“We thought maybe this was the one that was least likely to come up,” Geisbert says. “We guessed wrong.”
Concerned by that knowledge gap, in 2011 they decided to modify a vaccine, leading to a study in crab-eating macaques. In the same study, they also eventually tested a mixture of existing Ebola vaccines on the Bundibugyo strain, but they did not provide 100 percent protection.
If the 2012 outbreak had occurred after the major Zaire outbreak, Geisbert says, it’s possible that pharmaceutical companies would have been more eager to commercialize a vaccine that protects against the Bundibugyo strain.
But with the current outbreak rivaling that of 2013 to 2016 in terms of scale and scope, efforts to play catch-up are going into high gear. Geisbert suspects that WHO’s experience with Erwebo is one of the reasons they favor its vaccine candidate, which is basically “Bundibugyo Erwebo,” he says.
WHO also noted the success of a similar rVSV-based vaccine targeting the Sudan strain of Ebola in a ring vaccination trial in 2025.
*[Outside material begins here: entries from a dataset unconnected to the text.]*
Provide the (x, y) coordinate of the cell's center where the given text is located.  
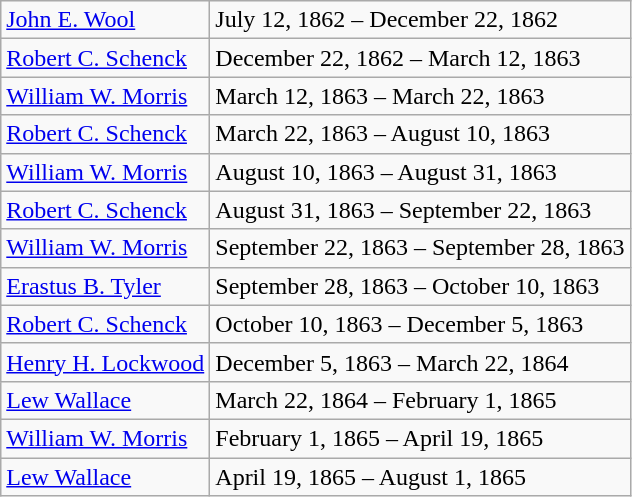
September 28, 1863 – October 10, 1863 (420, 286)
March 22, 1864 – February 1, 1865 (420, 400)
March 12, 1863 – March 22, 1863 (420, 96)
August 31, 1863 – September 22, 1863 (420, 210)
October 10, 1863 – December 5, 1863 (420, 324)
July 12, 1862 – December 22, 1862 (420, 20)
August 10, 1863 – August 31, 1863 (420, 172)
Henry H. Lockwood (106, 362)
February 1, 1865 – April 19, 1865 (420, 438)
April 19, 1865 – August 1, 1865 (420, 477)
John E. Wool (106, 20)
Erastus B. Tyler (106, 286)
December 22, 1862 – March 12, 1863 (420, 58)
September 22, 1863 – September 28, 1863 (420, 248)
December 5, 1863 – March 22, 1864 (420, 362)
March 22, 1863 – August 10, 1863 (420, 134)
Return the (x, y) coordinate for the center point of the cell that contains the specified text.  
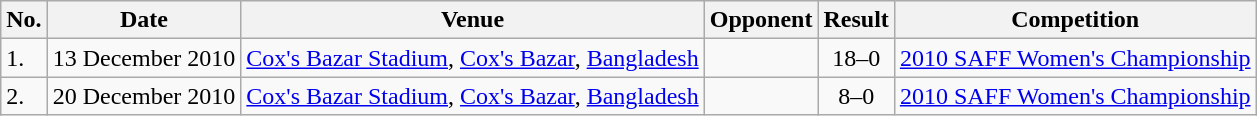
Opponent (761, 20)
8–0 (856, 96)
13 December 2010 (144, 58)
No. (24, 20)
Date (144, 20)
Venue (472, 20)
18–0 (856, 58)
Result (856, 20)
Competition (1075, 20)
1. (24, 58)
20 December 2010 (144, 96)
2. (24, 96)
From the cell containing the given text, extract its center point as (X, Y) coordinate. 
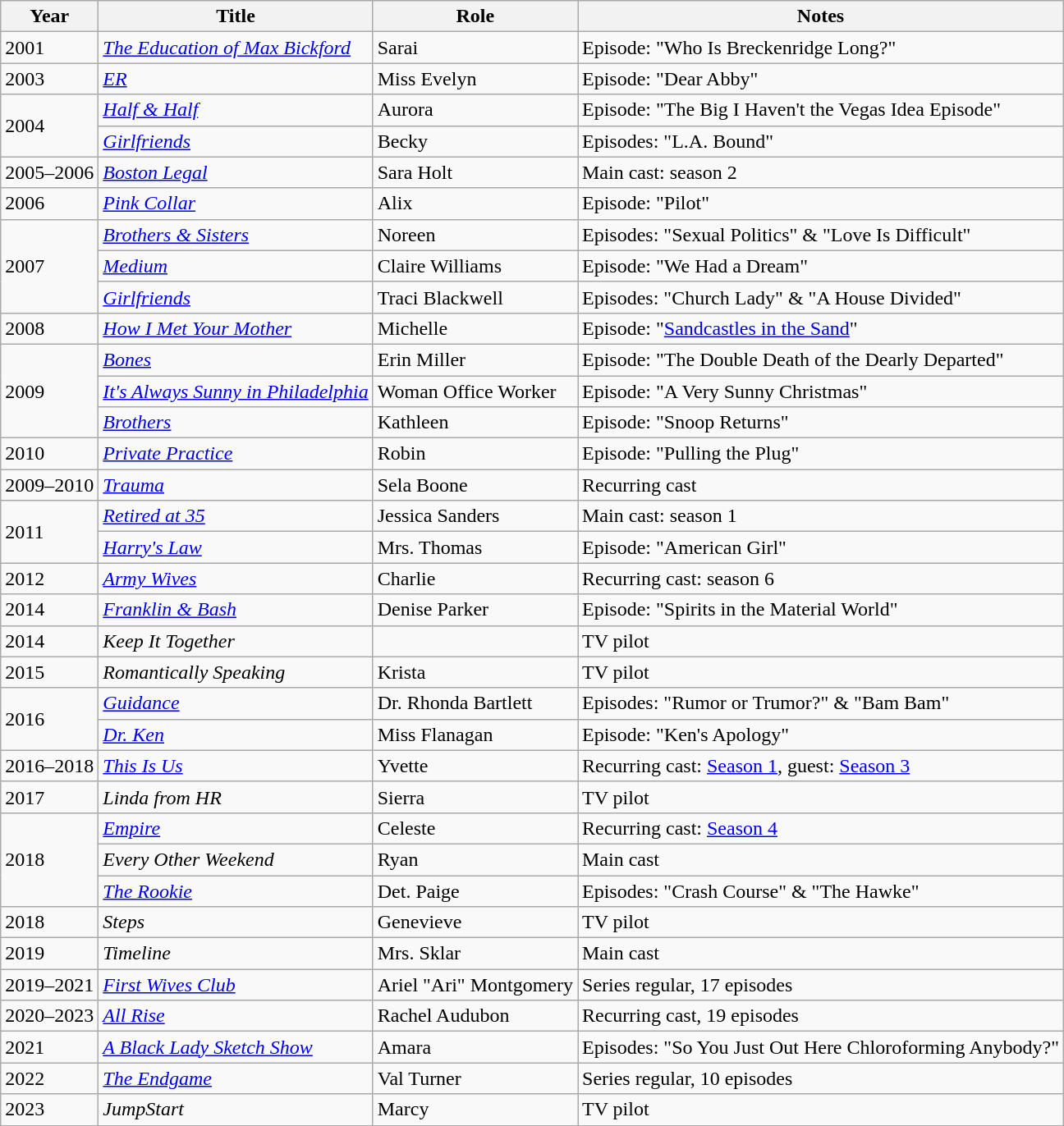
2012 (49, 579)
Miss Flanagan (475, 735)
2001 (49, 48)
Romantically Speaking (236, 672)
Det. Paige (475, 891)
Episodes: "L.A. Bound" (821, 141)
Brothers & Sisters (236, 235)
All Rise (236, 1016)
2019 (49, 954)
Recurring cast, 19 episodes (821, 1016)
Main cast: season 2 (821, 172)
Series regular, 17 episodes (821, 985)
2016–2018 (49, 766)
Linda from HR (236, 797)
This Is Us (236, 766)
Boston Legal (236, 172)
Timeline (236, 954)
Episode: "Ken's Apology" (821, 735)
Jessica Sanders (475, 516)
2007 (49, 266)
Celeste (475, 828)
Miss Evelyn (475, 79)
Episodes: "Rumor or Trumor?" & "Bam Bam" (821, 704)
2004 (49, 126)
2022 (49, 1079)
Episode: "Who Is Breckenridge Long?" (821, 48)
2016 (49, 719)
Michelle (475, 328)
2008 (49, 328)
Episode: "Pilot" (821, 204)
Franklin & Bash (236, 610)
Ariel "Ari" Montgomery (475, 985)
Episode: "Spirits in the Material World" (821, 610)
Episodes: "So You Just Out Here Chloroforming Anybody?" (821, 1048)
Episode: "We Had a Dream" (821, 266)
2005–2006 (49, 172)
Recurring cast: Season 4 (821, 828)
Brothers (236, 423)
Yvette (475, 766)
Woman Office Worker (475, 392)
First Wives Club (236, 985)
Marcy (475, 1110)
How I Met Your Mother (236, 328)
Dr. Rhonda Bartlett (475, 704)
2006 (49, 204)
2010 (49, 454)
Notes (821, 16)
Episodes: "Sexual Politics" & "Love Is Difficult" (821, 235)
Val Turner (475, 1079)
Trauma (236, 485)
Sierra (475, 797)
Recurring cast (821, 485)
It's Always Sunny in Philadelphia (236, 392)
Episode: "American Girl" (821, 548)
ER (236, 79)
Kathleen (475, 423)
Rachel Audubon (475, 1016)
Episodes: "Crash Course" & "The Hawke" (821, 891)
2020–2023 (49, 1016)
Episode: "Snoop Returns" (821, 423)
Empire (236, 828)
Half & Half (236, 110)
Episode: "Pulling the Plug" (821, 454)
2009 (49, 391)
Sara Holt (475, 172)
Mrs. Thomas (475, 548)
Harry's Law (236, 548)
Becky (475, 141)
2009–2010 (49, 485)
Pink Collar (236, 204)
Noreen (475, 235)
Episodes: "Church Lady" & "A House Divided" (821, 297)
The Education of Max Bickford (236, 48)
2015 (49, 672)
Denise Parker (475, 610)
Erin Miller (475, 360)
Sela Boone (475, 485)
2021 (49, 1048)
2011 (49, 532)
Amara (475, 1048)
Robin (475, 454)
2003 (49, 79)
Recurring cast: Season 1, guest: Season 3 (821, 766)
Role (475, 16)
Every Other Weekend (236, 860)
Sarai (475, 48)
Genevieve (475, 923)
2023 (49, 1110)
2017 (49, 797)
Dr. Ken (236, 735)
Claire Williams (475, 266)
A Black Lady Sketch Show (236, 1048)
Alix (475, 204)
Recurring cast: season 6 (821, 579)
Episode: "The Double Death of the Dearly Departed" (821, 360)
The Endgame (236, 1079)
Army Wives (236, 579)
JumpStart (236, 1110)
Main cast: season 1 (821, 516)
Bones (236, 360)
Episode: "A Very Sunny Christmas" (821, 392)
Ryan (475, 860)
Retired at 35 (236, 516)
Episode: "Dear Abby" (821, 79)
Title (236, 16)
Series regular, 10 episodes (821, 1079)
Charlie (475, 579)
Aurora (475, 110)
Keep It Together (236, 641)
Episode: "The Big I Haven't the Vegas Idea Episode" (821, 110)
Traci Blackwell (475, 297)
Mrs. Sklar (475, 954)
The Rookie (236, 891)
Medium (236, 266)
Private Practice (236, 454)
Krista (475, 672)
Guidance (236, 704)
Year (49, 16)
2019–2021 (49, 985)
Steps (236, 923)
Episode: "Sandcastles in the Sand" (821, 328)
The suitability of the rVSV-based Bundibugyo candidate for ring vaccination was supported by a 2023 study that showed that most monkeys were still protected from the virus after vaccination. This is important for the ring vaccination to work. While the researchers gave the monkeys an unrealistically quick vaccine, 20 minutes after exposure, the proof of concept sets it apart from candidates under development at Moderna and the University of Oxford.
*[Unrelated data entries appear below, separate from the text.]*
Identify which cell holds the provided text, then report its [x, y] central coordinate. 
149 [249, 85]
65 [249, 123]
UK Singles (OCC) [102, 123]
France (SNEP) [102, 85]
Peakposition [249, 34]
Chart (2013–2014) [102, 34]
“There really hasn’t been a lot of development since that 2023 study, because we really weren’t expecting to see that strain and also because historically it’s also been associated with lower-rate mortality,” said Courtney Woolsey, lead author of the paper (Gisbert was a co-author) and assistant professor at the University of Texas Medical Branch.
“Nobody really makes money with these vaccines,” she adds, “so there are also funding hurdles to moving these vaccines forward where people probably won’t be able to make money.”
The nonprofit Coalition for Epidemic Preparedness Innovations has offered up to $3.2 million in funding to prepare the materials needed to manufacture Gesbert’s vaccine and begin testing, which would be the first step toward human trials.
Rachel Bonawitz, head of the filovirus disease program at CEPI, told WIRED over email that “extensive safety data and prior regulatory experience” from the rVSV-based vaccines used to combat the Zaire strain could help accelerate approval pathways.
“Even if it’s not used in this outbreak, hopefully there will be diagnostic material available that can be used in humans for the next outbreak,” Geisbert says, “because this will likely come up again.”
Even though it shows promise, there’s still a possibility that his vaccine won’t work. Scientists have not been able to obtain live Bundibugyo virus samples for testing due to a lack of resources in the DRC and the logistical and bureaucratic complexity of repatriating and transporting refrigerated blood to the United States. While scientists believe the current strain is about 98 percent identical to the strain that caused the previous outbreak, the unknown 2 percent presents a risk that the vaccine will not be as effective as it was against the previous strain.
“When you look at the sequences it’s not different enough that I could predict there would be a problem, but nothing is foolproof,” says Geisbert.
The International AIDS Vaccine Initiative in New York will prepare the vaccine candidate for production. The non-profit biomedical research organization focuses on developing vaccines for global diseases where there is little financial incentive for development.
“The baton has been handed over, and I just sit back and hope it works, whether it’s the vaccine, whether it’s someone else’s vaccine,” Geisbert says.